Digital advertising is a £165 billion industry, but it is one that has a fairly significant problem. Yet after a gathering of key decision makers last week, we may be one step closer to a long-term solution.
Let’s take a step back. Think about the way you’ll spend your day today, from avoiding eye contact on the commute to checking your phone before you head to bed. According to recent data, you’ll spend a third of the day “online”; in five years’ time it’ll be even more. And whether you’re checking emails, Googling, booking tickets or wasting time on Snapchat, it’s fuelling our era-defining appetite for all things digital – an appetite strong enough to support dozens of new industries and millions of new jobs. Ultimately, many of those industries and people are reliant on doing one thing well: monetising your attention.
Digital media owners – the ones who make the content, services and platforms we now love and use daily – need to make money. And that’s where you come in. For most of them, your attention is a valuable commodity, and one they happily trade in the search for a sustainable business model. From the first time you clicked ‘like’ on Facebook to the next time you let Alexa write your shopping list – you leave a trail of digital breadcrumbs that helps sellers sell, advertisers advertise, and a few intermediaries take a cut along the way. Sounds fair and simple, right?

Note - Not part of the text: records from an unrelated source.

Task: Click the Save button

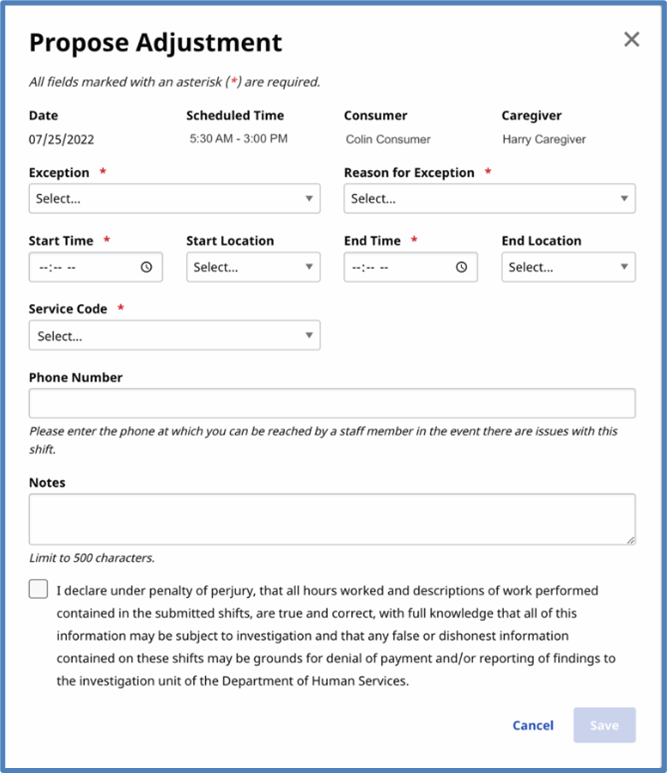Action: coord(604,726)
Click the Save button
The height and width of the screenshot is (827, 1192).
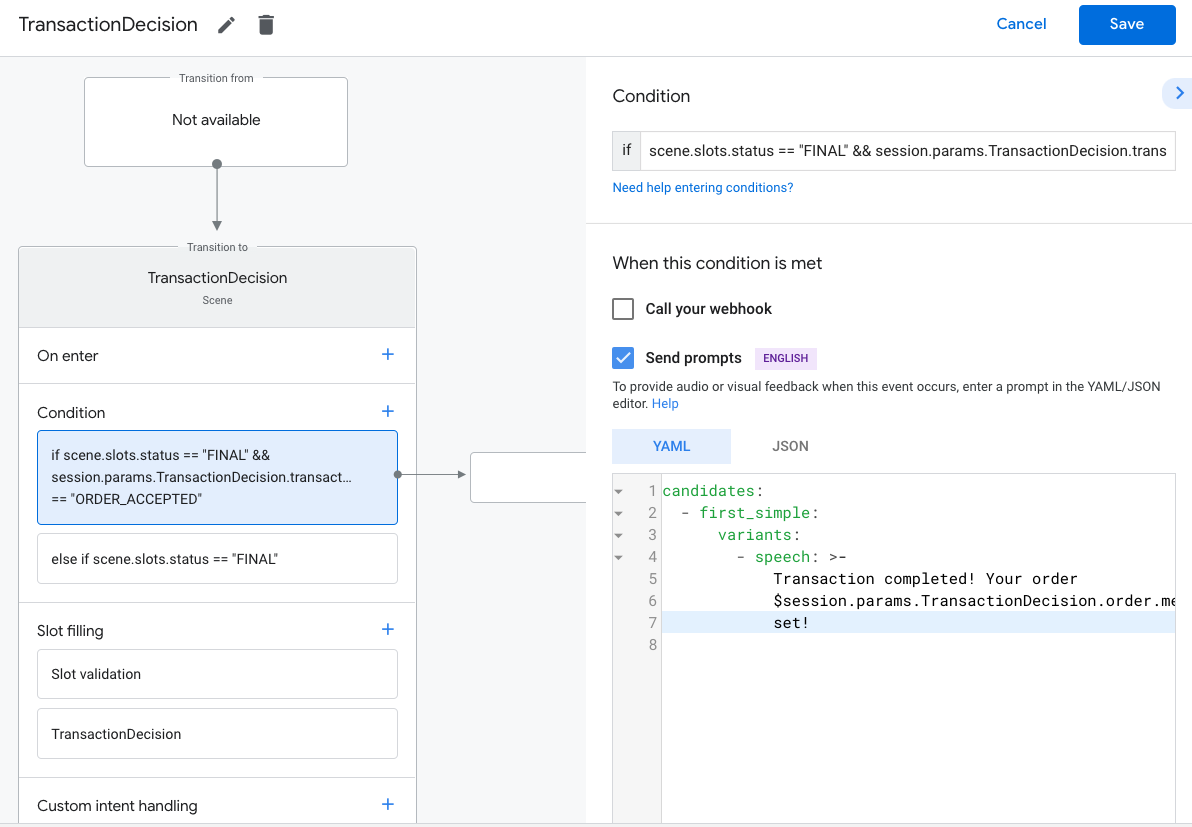[x=1126, y=25]
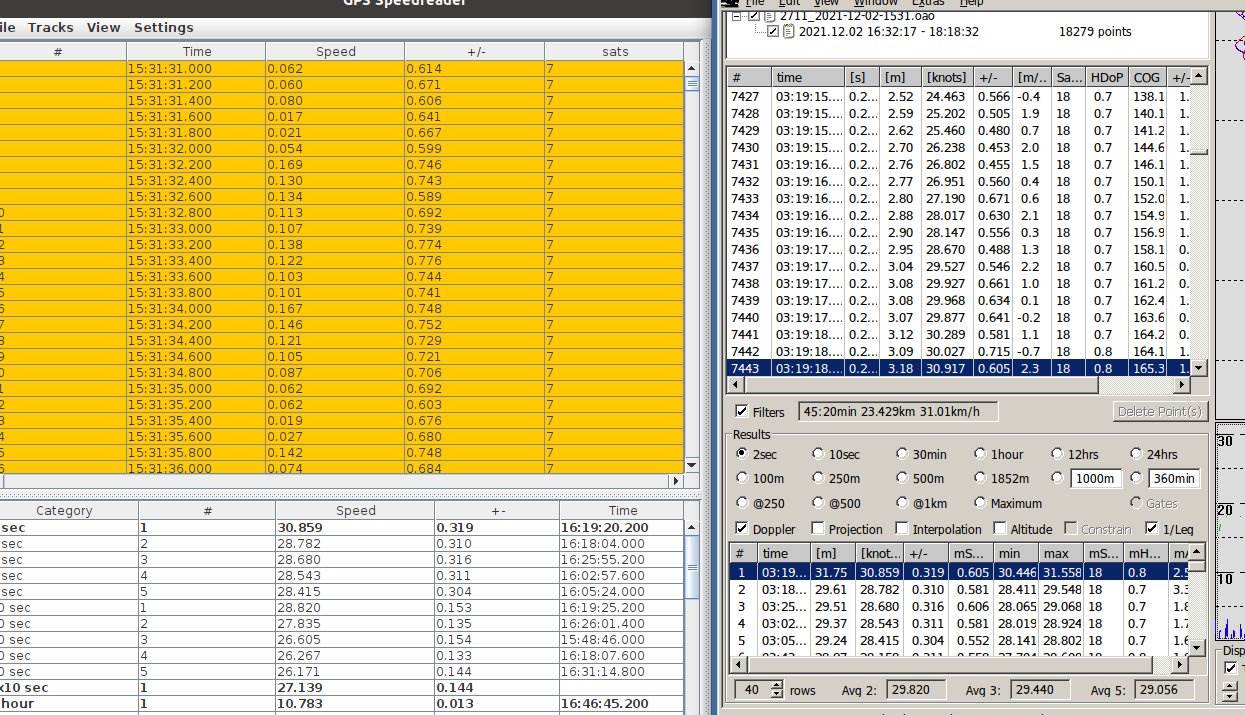
Task: Click the 1000m custom distance input field
Action: 1095,478
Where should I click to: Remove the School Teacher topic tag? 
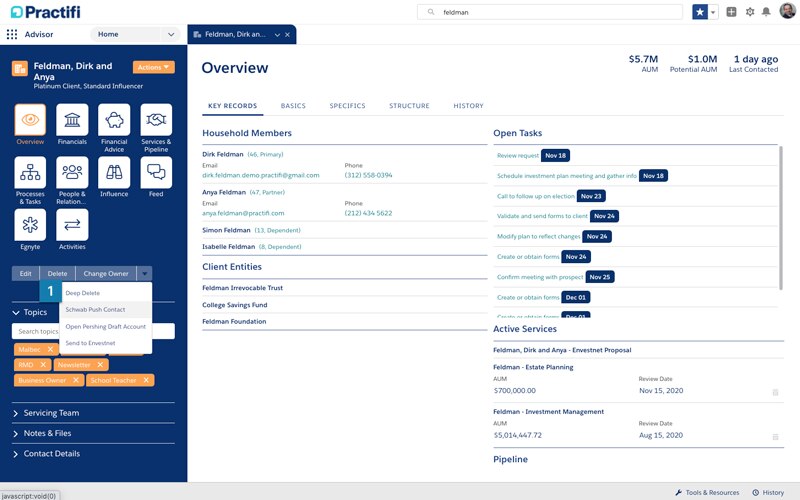(x=147, y=380)
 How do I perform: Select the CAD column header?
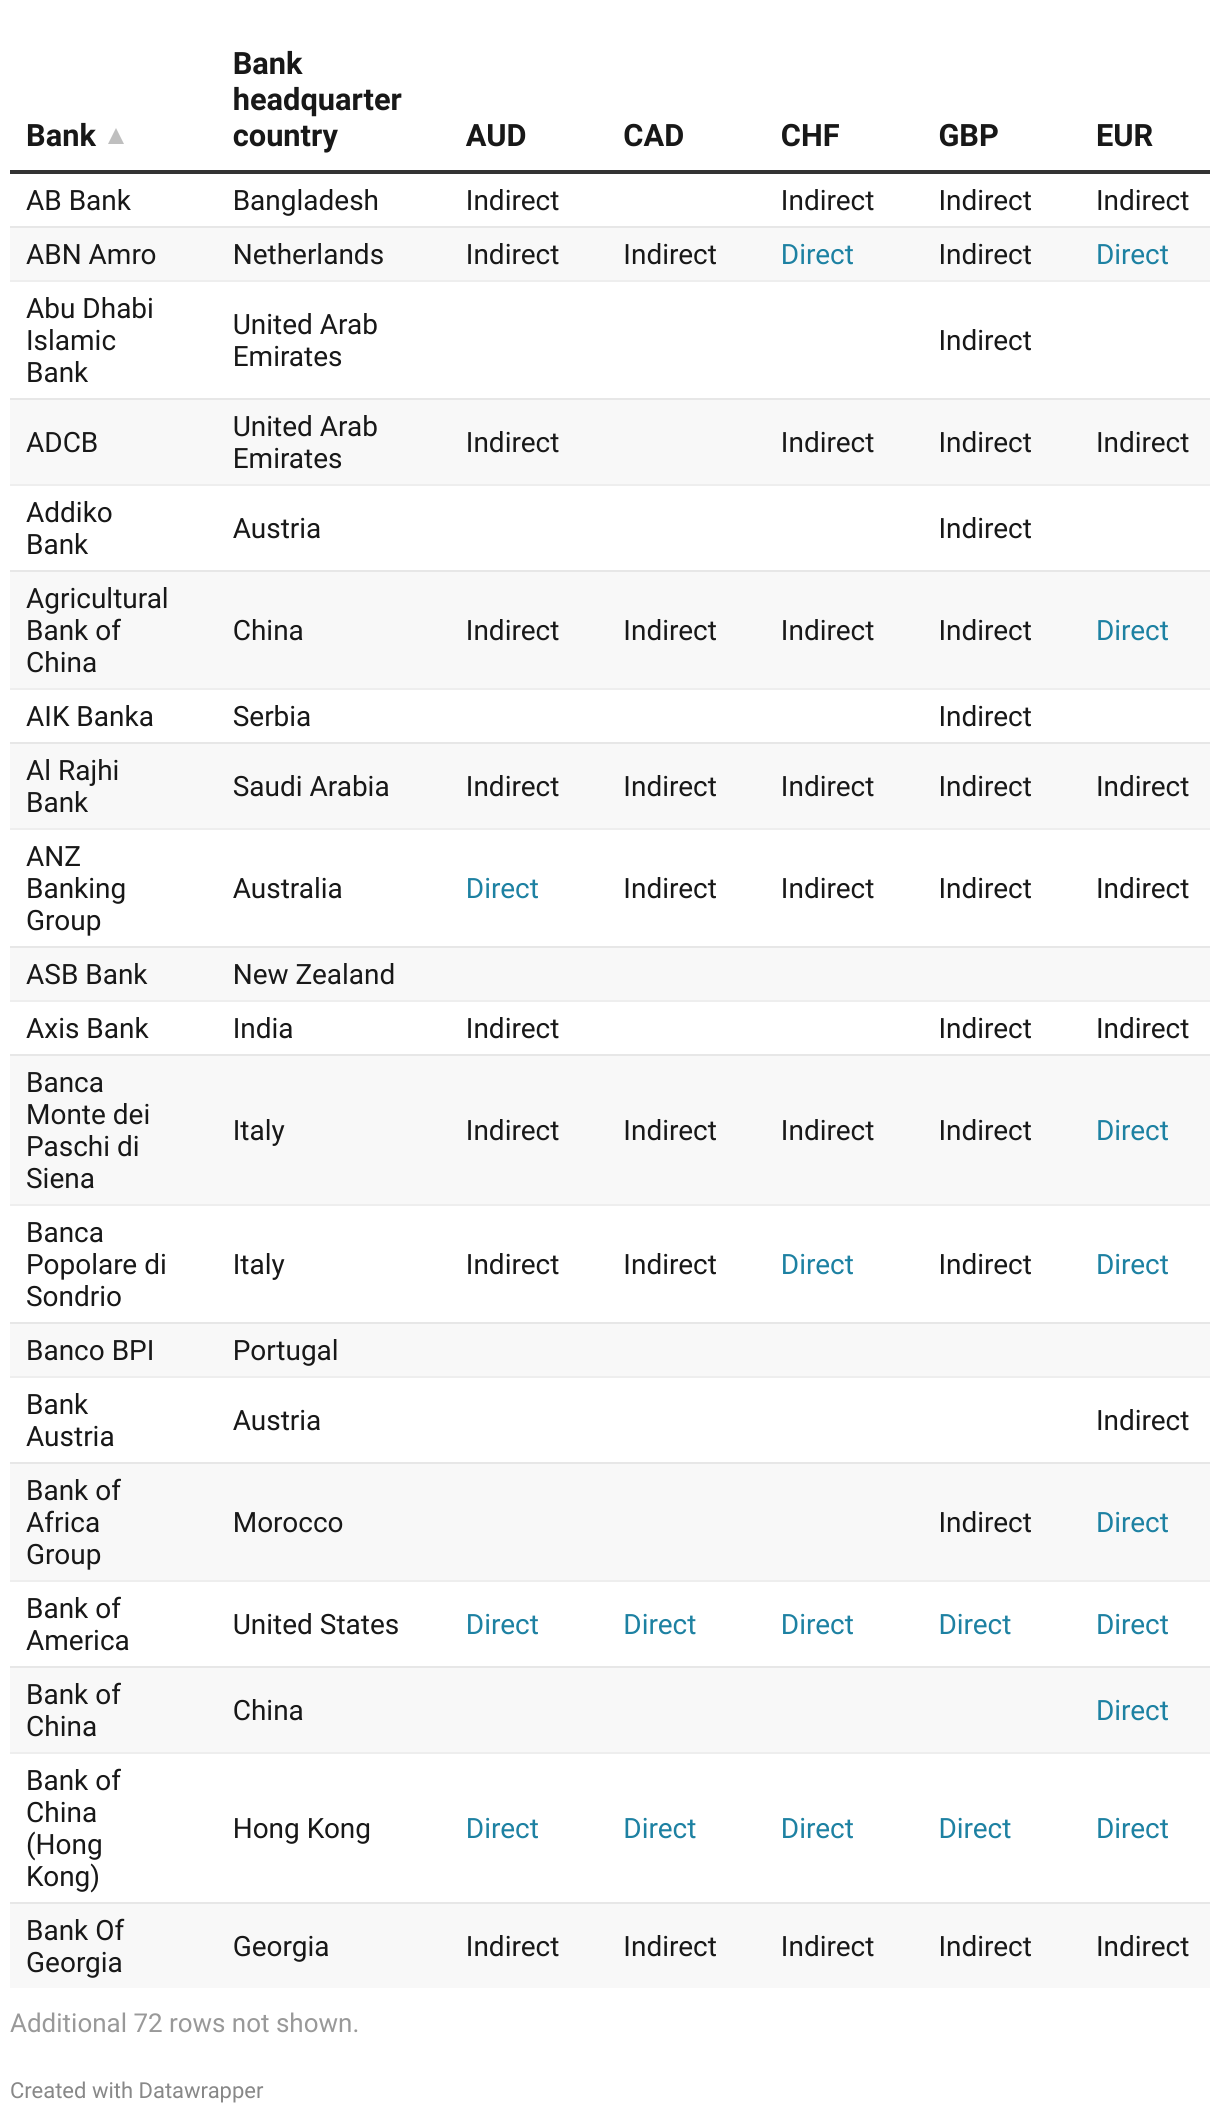point(653,136)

Sadly not. The digital media supply chain has very quickly become very cluttered – riddled with loopholes, blind spots, hidden costs and more. Every link in the chain played their part, meaning that despite exponential growth, the burgeoning adtech industry was (morally) built on sand. “Where there’s mystery, there’s margin” says Jaguar Land Rover executive Ian Armstrong, in a new report from Clarity client iotec – the independent, transparent media buying platform. Even the world’s most successful tech giants – the pioneers of commoditising our digital lives – have faced backlash and reputational damage over transparency and control of content. Brands are growing worried, as made clear by some major stick-rattling by FMCG giant Unilever just last week.